A new Las Vegas algorithm is presented for the composition of two polynomials modulo a third one, over an arbitrary field. When the degrees of these polynomials are bounded by $n$, the algorithm uses $O(n^{1.43})$ field operations, breaking through the $3/2$ barrier in the exponent for the first time. The previous fastest algebraic algorithms, due to Brent and Kung in 1978, require $O(n^{1.63})$ field operations in general, and ${n^{3/2+o(1)}}$ field operations in the special case of power series over a field of large enough characteristic. If cubic-time matrix multiplication is used, the new algorithm runs in ${n^{5/3+o(1)}}$ operations, while previous ones run in $O(n^2)$ operations. Our approach relies on the computation of a matrix of algebraic relations that is typically of small size. Randomization is used to reduce arbitrary input to this favorable situation.
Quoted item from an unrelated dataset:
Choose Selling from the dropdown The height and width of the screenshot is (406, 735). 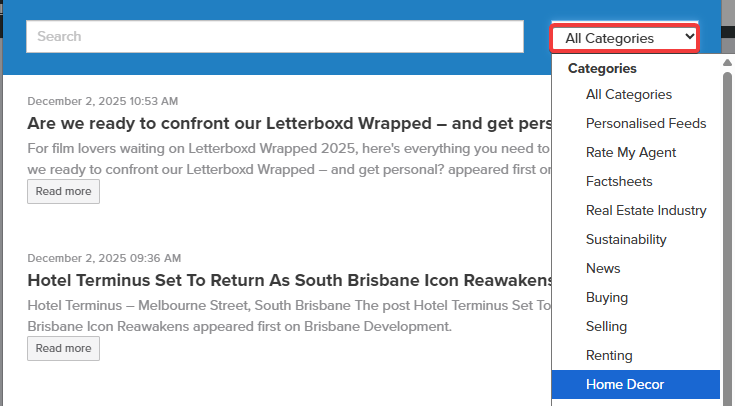[606, 326]
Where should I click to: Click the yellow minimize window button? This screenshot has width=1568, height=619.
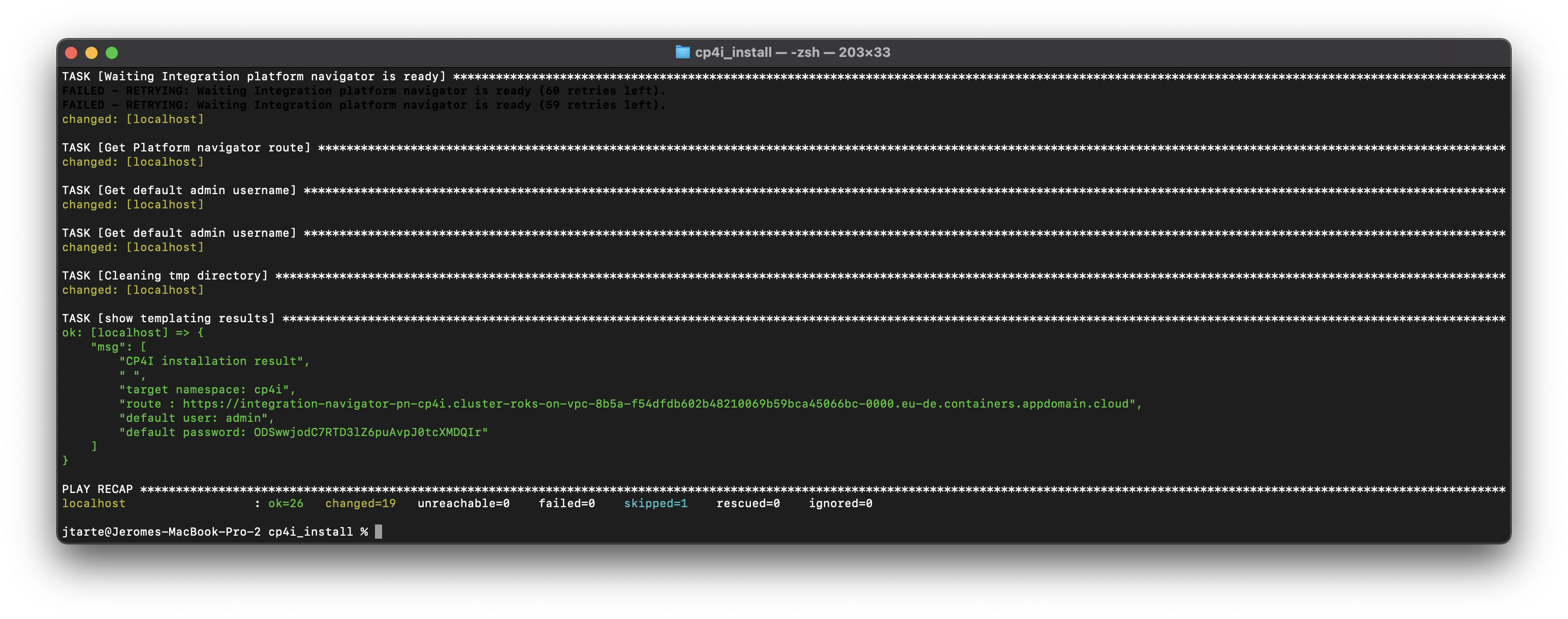point(91,53)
翻译：提出了一种新的拉斯维加斯算法，用于在任意域上对两个多项式模第三个多项式进行复合。当这些多项式的次数受限于$n$时，该算法使用$O(n^{1.43})$次域运算，首次突破了指数上的$3/2$屏障。此前最快的代数算法（由Brent和Kung于1978年提出）一般情况下需要$O(n^{1.63})$次域运算，在特征足够大的域上的幂级数特例中需要${n^{3/2+o(1)}}$次域运算。若使用三次时间矩阵乘法，新算法运行时间为${n^{5/3+o(1)}}$次运算，而此前算法需$O(n^2)$次运算。我们的方法依赖于计算一个通常较小的代数关系矩阵。通过随机化将任意输入约简到这种有利情形。